→ SET PROBLEM A
In the source extract, condense the paragraph beginning "As a basic motivation" into a short bulleted list that keeps its main facts.
→ SET PROBLEM B
Decide whether each statement agrees with the source extract. Answer yes or no, and quote the exact words of the extract that decide it.
(i) Most real world ANNs are radical simplifications of even the simplest natural neural networks.
(ii) After the webcam image is converted to grayscale, hue and saturation still have to be considered.
(iii) The boss calls the likelihood of an upward trend "Zuversicht."
→ SET PROBLEM C
From the source extract, reproduce word for word the part that opens with the words containing "As a basic motivation, let’s" and closes with "resulting from ambiguous terminology.".

→ SOURCE EXTRACT
##########

My first problem with it is this: it’s not quite true, that an artificial neural network (ANN) is a simulation of a brain. To be fair, some  come impressively close. But in the context of this blog we unambitiously restrain ourselves to the level of sophistication that we find in most real world ANNs, which are radical (radical!) simplifications of even the simplest natural neural networks.

Second: it does not help most people to understand, why the ANN is capable of doing useful work. Unless you already understand the brain, it won’t help you much, when I tell you, how we are going to map gray matter to mathematical concepts. (And if you already understand the brain: Welcome to the blog. You can skip the rest of this post, if you want.)

I want to come from the other side, and approach the topic as an engineering problem. Buckle up. We are going to manufacture a special purpose classification machine, and then (in a later post) we will generalize it and see if the result has any similarity to what the neuro sciences know about the brain.

As a basic motivation, let’s assume, that your boss has found a webcam that shows a stock market chart (like this), and came up with this brilliant idea: he will become insanely rich with a new software, that reads the chart and outputs some kind of likelihood, that the market is in an upward trend. Your boss calls this likelihood “Zuversicht”, and we are going to stick with this term for a while, because we like German words, and because the corresponding English word (“confidence”) already has a certain meaning in statistics, and we want to prevent confusion resulting from ambiguous terminology.

Ok, now our input is an image from a webcam, so we have a two dimensional array of pixel colors. To make it easier, you convert the image to grayscale, so you only have to think about the pixels’ brightness and ignore hue and saturation. You look at some examples of upwards trends and can’t help but to observe, that the lines tend to start in the lower left corner and zigzag their way to the upper right corner.

##########

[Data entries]
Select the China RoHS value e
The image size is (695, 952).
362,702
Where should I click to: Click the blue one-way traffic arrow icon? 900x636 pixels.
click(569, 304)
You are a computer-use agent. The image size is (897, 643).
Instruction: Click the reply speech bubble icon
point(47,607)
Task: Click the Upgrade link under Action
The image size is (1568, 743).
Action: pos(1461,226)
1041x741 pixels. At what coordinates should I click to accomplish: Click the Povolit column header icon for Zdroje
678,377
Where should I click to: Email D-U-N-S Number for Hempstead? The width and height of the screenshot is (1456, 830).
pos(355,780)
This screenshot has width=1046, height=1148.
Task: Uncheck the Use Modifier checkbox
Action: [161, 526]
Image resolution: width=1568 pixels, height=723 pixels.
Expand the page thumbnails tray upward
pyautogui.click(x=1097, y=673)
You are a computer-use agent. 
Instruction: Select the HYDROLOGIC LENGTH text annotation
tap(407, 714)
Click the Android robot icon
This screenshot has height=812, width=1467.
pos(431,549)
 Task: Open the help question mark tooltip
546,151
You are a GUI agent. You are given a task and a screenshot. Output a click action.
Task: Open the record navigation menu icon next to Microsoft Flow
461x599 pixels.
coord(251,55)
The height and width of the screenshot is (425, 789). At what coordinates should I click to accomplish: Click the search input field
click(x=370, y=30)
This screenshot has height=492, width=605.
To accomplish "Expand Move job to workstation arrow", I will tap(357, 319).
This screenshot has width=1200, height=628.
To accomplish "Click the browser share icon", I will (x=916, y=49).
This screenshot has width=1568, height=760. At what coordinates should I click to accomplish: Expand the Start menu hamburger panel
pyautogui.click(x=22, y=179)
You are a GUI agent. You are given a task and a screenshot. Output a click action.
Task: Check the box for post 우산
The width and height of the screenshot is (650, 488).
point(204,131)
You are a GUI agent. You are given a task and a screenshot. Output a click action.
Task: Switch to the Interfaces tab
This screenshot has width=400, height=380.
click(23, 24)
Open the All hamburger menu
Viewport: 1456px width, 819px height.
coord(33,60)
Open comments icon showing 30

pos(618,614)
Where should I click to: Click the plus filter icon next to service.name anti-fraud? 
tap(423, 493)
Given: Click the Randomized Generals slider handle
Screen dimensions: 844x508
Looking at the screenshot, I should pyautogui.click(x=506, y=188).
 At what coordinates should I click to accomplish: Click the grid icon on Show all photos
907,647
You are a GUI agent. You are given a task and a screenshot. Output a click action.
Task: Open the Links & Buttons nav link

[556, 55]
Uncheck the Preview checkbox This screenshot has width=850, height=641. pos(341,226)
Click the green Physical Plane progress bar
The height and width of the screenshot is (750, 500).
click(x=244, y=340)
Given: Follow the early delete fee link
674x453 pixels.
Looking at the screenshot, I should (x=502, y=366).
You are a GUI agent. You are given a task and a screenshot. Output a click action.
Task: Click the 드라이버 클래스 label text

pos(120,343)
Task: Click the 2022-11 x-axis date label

##########

→ SOLUTION A
- The boss has found a webcam that shows a stock market chart.
- His plan is to get rich with new software that reads the chart and outputs a likelihood that the market is in an upward trend.
- He calls this likelihood "Zuversicht," and the term will be kept for a while.
- German words are liked, and the English word "confidence" already has a meaning in statistics, so the German term avoids confusion from ambiguous terminology.

→ SOLUTION B
(i) Yes: "which are radical (radical!) simplifications of even the simplest natural neural networks"
(ii) No: "you only have to think about the pixels’ brightness and ignore hue and saturation"
(iii) Yes: "Your boss calls this likelihood “Zuversicht”"

→ SOLUTION C
As a basic motivation, let’s assume, that your boss has found a webcam that shows a stock market chart (like this), and came up with this brilliant idea: he will become insanely rich with a new software, that reads the chart and outputs some kind of likelihood, that the market is in an upward trend. Your boss calls this likelihood “Zuversicht”, and we are going to stick with this term for a while, because we like German words, and because the corresponding English word (“confidence”) already has a certain meaning in statistics, and we want to prevent confusion resulting from ambiguous terminology.